As CEO and executive director since May 2022, Mr. Vanacker's tenure fully overlaps with the three-year underperformance window; our policy explicitly applies the TSR director trigger to executive directors independently of the Say on Pay vote, and the 66-point gap versus peers requires a vote against in his capacity as a board member.
For Analysis
Ms. Griffin joined in 2023, which is approximately three years ago but her tenure covers less than half of the underperformance period and she joined well after the underperformance relative to peers was already established, making it appropriate to vote for her under our policy's mitigating context provisions for newer directors.
Ms. Kamsky joined in 2022, approximately four years ago, but the bulk of the three-year underperformance window postdates or closely follows her joining, and she joined during an already-underperforming period, providing meaningful mitigating context; given her tenure covers less than the full three-year window at a meaningful level, a FOR vote is appropriate while flagging the ongoing underperformance concern.
Ms. Karlin joined in 2024 and has served fewer than 24 months, making her exempt from the TSR trigger under our policy, which gives newer directors reasonable time to contribute before being held accountable for prior-period performance.

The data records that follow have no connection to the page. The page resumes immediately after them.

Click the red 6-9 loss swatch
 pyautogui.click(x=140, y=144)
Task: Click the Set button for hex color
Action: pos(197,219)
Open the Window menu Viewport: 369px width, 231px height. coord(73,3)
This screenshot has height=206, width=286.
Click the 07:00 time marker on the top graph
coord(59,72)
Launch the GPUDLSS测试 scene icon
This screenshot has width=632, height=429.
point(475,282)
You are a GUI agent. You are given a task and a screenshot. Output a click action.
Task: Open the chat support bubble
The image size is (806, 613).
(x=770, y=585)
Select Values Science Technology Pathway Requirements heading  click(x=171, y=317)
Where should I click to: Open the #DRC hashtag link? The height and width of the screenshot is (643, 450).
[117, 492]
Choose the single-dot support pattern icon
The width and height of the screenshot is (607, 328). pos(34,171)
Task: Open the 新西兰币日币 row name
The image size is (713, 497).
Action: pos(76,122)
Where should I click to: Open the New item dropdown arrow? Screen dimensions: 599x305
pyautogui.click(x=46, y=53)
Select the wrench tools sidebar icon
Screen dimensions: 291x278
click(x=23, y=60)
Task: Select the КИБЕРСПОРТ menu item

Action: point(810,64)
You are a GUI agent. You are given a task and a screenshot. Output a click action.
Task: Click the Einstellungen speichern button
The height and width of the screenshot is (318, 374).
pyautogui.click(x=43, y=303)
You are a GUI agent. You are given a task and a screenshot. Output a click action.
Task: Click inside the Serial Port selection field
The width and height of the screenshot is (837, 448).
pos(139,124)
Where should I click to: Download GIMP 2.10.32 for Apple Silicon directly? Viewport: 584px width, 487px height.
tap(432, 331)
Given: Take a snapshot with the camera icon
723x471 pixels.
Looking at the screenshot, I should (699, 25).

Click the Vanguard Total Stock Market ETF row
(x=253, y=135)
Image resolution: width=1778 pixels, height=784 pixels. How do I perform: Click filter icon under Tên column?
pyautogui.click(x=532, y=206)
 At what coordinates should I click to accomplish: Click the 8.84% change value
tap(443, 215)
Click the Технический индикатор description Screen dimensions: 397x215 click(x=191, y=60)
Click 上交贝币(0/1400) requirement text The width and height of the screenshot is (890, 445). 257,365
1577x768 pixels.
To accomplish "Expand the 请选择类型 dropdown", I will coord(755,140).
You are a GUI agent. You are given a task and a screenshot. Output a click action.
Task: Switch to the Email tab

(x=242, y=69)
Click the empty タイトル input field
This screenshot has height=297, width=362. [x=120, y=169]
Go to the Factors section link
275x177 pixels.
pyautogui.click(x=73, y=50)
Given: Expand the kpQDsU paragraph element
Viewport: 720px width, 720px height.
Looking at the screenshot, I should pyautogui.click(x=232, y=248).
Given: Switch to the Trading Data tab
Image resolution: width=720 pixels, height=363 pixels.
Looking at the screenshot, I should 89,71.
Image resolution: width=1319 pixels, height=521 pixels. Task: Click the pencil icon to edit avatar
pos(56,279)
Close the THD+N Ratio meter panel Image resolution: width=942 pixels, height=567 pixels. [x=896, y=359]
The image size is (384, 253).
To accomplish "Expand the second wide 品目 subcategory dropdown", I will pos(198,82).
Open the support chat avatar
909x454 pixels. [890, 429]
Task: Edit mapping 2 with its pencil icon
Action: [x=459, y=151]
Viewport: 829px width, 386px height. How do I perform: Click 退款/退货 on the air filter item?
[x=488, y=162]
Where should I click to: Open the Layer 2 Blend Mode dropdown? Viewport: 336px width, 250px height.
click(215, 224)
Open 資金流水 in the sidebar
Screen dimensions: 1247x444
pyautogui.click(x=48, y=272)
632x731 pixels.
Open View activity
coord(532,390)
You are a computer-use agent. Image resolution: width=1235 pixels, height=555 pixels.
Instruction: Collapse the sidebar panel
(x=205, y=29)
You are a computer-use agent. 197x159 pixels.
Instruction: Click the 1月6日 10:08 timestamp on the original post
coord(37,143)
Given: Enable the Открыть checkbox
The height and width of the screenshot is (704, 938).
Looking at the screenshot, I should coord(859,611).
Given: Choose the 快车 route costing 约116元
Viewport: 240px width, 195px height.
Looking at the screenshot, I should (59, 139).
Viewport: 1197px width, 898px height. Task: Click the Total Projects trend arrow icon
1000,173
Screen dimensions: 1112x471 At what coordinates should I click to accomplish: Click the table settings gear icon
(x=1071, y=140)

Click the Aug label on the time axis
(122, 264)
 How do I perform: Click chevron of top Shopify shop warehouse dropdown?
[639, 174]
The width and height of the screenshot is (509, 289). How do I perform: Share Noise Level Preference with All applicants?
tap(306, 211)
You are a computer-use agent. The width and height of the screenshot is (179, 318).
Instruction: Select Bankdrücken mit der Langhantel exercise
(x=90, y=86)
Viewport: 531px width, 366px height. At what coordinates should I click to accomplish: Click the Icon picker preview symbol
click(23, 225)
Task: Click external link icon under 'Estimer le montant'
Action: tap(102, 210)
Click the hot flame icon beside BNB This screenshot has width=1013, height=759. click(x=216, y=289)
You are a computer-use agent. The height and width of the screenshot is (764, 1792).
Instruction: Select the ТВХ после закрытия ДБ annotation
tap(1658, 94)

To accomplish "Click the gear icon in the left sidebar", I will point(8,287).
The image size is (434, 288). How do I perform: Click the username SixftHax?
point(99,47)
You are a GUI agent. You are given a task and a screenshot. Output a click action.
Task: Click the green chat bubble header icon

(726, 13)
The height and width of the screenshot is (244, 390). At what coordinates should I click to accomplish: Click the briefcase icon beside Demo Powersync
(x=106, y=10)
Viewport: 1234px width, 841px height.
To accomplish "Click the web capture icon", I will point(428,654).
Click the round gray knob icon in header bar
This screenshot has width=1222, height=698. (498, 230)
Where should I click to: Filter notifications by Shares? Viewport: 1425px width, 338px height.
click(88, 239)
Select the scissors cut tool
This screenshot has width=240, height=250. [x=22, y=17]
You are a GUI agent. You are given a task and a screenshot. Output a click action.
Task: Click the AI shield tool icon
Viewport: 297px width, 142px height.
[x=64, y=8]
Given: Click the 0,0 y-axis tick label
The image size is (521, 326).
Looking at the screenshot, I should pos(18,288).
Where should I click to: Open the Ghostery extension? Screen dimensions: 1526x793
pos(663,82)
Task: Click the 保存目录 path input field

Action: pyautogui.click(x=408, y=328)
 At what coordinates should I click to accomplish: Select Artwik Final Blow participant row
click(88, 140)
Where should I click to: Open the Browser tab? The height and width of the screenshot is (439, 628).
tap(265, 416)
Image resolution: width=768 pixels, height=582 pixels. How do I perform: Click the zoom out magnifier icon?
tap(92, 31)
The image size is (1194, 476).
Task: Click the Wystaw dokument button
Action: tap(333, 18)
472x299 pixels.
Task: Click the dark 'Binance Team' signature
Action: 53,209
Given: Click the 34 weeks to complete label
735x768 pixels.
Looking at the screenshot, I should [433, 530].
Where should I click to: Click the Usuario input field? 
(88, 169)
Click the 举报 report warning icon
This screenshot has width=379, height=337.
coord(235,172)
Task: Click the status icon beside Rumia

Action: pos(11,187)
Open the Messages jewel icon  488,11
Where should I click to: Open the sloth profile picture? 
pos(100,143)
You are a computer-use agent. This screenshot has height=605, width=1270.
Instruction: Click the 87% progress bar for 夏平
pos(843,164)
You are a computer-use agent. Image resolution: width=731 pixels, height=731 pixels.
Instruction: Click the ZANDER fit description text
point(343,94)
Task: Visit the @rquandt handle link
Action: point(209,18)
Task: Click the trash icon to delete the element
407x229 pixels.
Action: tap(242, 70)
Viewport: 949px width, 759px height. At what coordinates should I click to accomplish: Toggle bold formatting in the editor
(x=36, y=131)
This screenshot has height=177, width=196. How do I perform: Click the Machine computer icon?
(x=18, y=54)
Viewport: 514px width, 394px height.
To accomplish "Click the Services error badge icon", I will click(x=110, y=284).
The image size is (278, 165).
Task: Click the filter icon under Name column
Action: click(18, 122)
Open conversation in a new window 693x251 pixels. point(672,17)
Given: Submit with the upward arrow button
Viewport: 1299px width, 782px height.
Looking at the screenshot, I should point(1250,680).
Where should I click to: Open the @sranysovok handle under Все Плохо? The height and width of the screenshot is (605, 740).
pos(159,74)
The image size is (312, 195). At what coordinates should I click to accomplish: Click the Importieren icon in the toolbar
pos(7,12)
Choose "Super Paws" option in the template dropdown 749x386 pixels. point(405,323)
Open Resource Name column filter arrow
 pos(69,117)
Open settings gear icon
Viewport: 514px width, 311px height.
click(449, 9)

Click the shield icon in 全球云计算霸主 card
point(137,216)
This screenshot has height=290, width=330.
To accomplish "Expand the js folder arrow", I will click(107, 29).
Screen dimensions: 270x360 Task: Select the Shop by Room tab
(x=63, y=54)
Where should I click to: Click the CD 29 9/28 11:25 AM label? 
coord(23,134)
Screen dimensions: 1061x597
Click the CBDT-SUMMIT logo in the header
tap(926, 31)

LYB's stock has declined roughly 4% over three years while the company's own disclosed peer group rose an average of 63%, a gap of 66 percentage points that far exceeds the 20-point trigger threshold applicable when absolute TSR is negative; the five-year record (-81.6pp gap) confirms sustained rather than temporary underperformance, so we vote against all directors whose tenure meaningfully overlaps with this period, while supporting the three newest directors who joined during or after the underperformance was already established.
Say on Pay
✗ AGAINSTCEO
Peter Vanacker
Total Comp
$15,577,445
Prior Support
N/A
LYB's CEO received total compensation of approximately $15.6 million in 2025, including over $11.8 million in stock awards, while shareholders suffered a roughly 4% loss over three years compared to a 63% average gain for the company's own peer group — a gap of 66 percentage points. The plan does show some pay-for-performance responsiveness: the 2023-2025 performance stock awards paid out at only 25% of target and annual bonuses came in slightly below target due to challenging market conditions. However, the overall level of above-benchmark incentive compensation paid during a period of severe and sustained underperformance versus peers triggers a vote against under our policy's pay-for-performance alignment check, which requires a negative vote when variable pay is above benchmark and three-year TSR trails peer-group performance by more than 20 percentage points.
Auditor Ratification
✓ FORAuditor
PricewaterhouseCoopers LLP
Tenure
N/A
Audit Fees
N/A
Non-Audit Fees
N/A
PricewaterhouseCoopers LLP is a Big 4 firm fully appropriate for a company of LYB's size and global complexity; the filing text provided does not include the auditor fee table or explicit tenure disclosure, so neither the non-audit fee ratio trigger nor the tenure trigger can be confirmed, and our policy directs a FOR vote when tenure cannot be determined from available data.
Overall Assessment
The 2026 LYB annual meeting presents a ballot where the dominant concern is severe and sustained stock underperformance: LYB's shares have fallen roughly 4% over three years while the company's own peer group gained an average of 63%, a gap so large that our policy triggers against votes for most long-tenured directors and against the Say on Pay proposal on pay-for-performance grounds, even though the pay program shows some responsiveness to poor results through below-target bonuses and a 25% payout on performance stock awards. The auditor ratification is supported as PwC is an appropriate Big 4 firm, and the three newest directors are supported given their limited tenure during an already-underperforming period.